From Oakland's web page on the project:
Project Design Elements
The project will pave the length of the street, upgrade curb ramps to meet accessibility standards, and install buffered bike lanes and high-visibility crosswalks. Other features include:
- raised pedestrian safety islands at six crosswalks;
- raised corner islands to slow turning vehicles and shorten bicycle and pedestrian crossings at 27th Street and W MacArthur Boulevard; and
- a median refuge area for northbound bicyclists crossing San Pablo Ave created by removing the northbound left turn pocket at Isabella St.
The project will replace the two-way center turn lane with a six-foot wide striped median and add striped buffers to the existing bike lanes.
Protected intersections are becoming more common around the Bay Area, because of their clear advantages for safety. As seen in the lead image, a forward island gives cyclists a place to wait where they are visible and protected by a curb. Motorists are forced to take turns slowly, otherwise they risk hitting the curb.
Oakland refers to them as intersections with "raised corner islands" in its communications.
Bike East Bay's Dave Campbell told Streetsblog he loves the protected intersections but is also pleased with the speed humps the project includes. "My favorite parts of the road diet are at 35th or 37th," he said. "There's a stop sign, but they put a speed hump right before it and right after."
Campbell said that's a treatment he first observed in Mexico City. He'd been urging OakDOT to use it here. "I came back here, why we can't do that here?" Campbell said the installation is working well to force motorists to stop, or at least slow significantly, at stop signs instead of blowing through them. "They stop or they blow a tire or their suspension is shot."
Campbell added that he liked the raised crosswalks and other features.
Outreach was also rather limited, he confirmed, which helped them get the project done faster. "They did more outreach than they would do for a straight repaving project, but it wasn't exhaustive." He pointed out that overly exhaustive outreach, as was done for Telegraph's protected bike lanes, ends up delaying projects and leaves dangerous infrastructure in place for years if not decades.
He hopes Oakland can eventually find a better way to balance outreach and the urgent need to make streets safer.
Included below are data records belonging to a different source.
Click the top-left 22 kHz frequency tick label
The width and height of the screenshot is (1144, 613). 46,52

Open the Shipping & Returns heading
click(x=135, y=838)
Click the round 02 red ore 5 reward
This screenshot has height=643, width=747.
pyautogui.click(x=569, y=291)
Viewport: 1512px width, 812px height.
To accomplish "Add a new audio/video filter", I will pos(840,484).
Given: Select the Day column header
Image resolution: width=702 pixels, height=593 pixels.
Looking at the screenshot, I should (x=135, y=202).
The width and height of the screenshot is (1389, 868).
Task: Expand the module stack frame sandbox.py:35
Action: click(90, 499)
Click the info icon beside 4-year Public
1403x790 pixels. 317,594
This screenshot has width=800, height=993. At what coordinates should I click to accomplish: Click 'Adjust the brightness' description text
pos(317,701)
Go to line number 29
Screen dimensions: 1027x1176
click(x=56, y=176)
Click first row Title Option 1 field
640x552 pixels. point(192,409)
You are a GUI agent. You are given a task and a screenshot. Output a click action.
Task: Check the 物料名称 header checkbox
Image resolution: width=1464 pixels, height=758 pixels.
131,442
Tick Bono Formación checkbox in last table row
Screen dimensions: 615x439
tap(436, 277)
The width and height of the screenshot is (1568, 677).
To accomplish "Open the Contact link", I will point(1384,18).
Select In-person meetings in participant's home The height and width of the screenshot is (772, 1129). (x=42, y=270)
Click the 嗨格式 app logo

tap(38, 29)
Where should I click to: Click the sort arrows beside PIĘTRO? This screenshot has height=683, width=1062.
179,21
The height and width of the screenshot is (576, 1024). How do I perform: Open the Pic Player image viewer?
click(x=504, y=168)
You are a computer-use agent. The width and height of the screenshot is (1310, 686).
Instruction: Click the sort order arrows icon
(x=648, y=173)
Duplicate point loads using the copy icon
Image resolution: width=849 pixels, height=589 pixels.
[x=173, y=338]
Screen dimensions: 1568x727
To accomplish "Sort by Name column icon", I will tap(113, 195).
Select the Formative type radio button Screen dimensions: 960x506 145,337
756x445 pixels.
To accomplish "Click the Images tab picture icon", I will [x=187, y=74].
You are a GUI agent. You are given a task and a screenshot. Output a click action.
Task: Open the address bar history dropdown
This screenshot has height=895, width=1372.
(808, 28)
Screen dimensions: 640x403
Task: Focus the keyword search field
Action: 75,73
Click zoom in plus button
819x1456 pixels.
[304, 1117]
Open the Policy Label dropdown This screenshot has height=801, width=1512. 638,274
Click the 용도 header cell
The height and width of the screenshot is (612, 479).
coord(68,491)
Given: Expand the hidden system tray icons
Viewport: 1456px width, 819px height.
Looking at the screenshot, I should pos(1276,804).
West Street might be a better example of that balance. "How much outreach can you do? How much effort does it take? How helpful is it?"
Still, Streetsblog agrees with Campbell's one major criticism of the project--the decision to go with protected intersections and other improvements, but not protected bike lanes. "Any street with traffic volumes like West should get protected bike lanes," he said.
Streetsblog toured the project earlier this week and saw three motorists parked in the bike lane and one driving in it for several blocks. Clearly, protected intersections should be connected to protected bike lanes.
Streetsblog has inquiries out with OakDOT to try and find out why protected bike lanes were omitted and when this project will be finished, but the existing timeline shows completion this year, and the construction looks well along.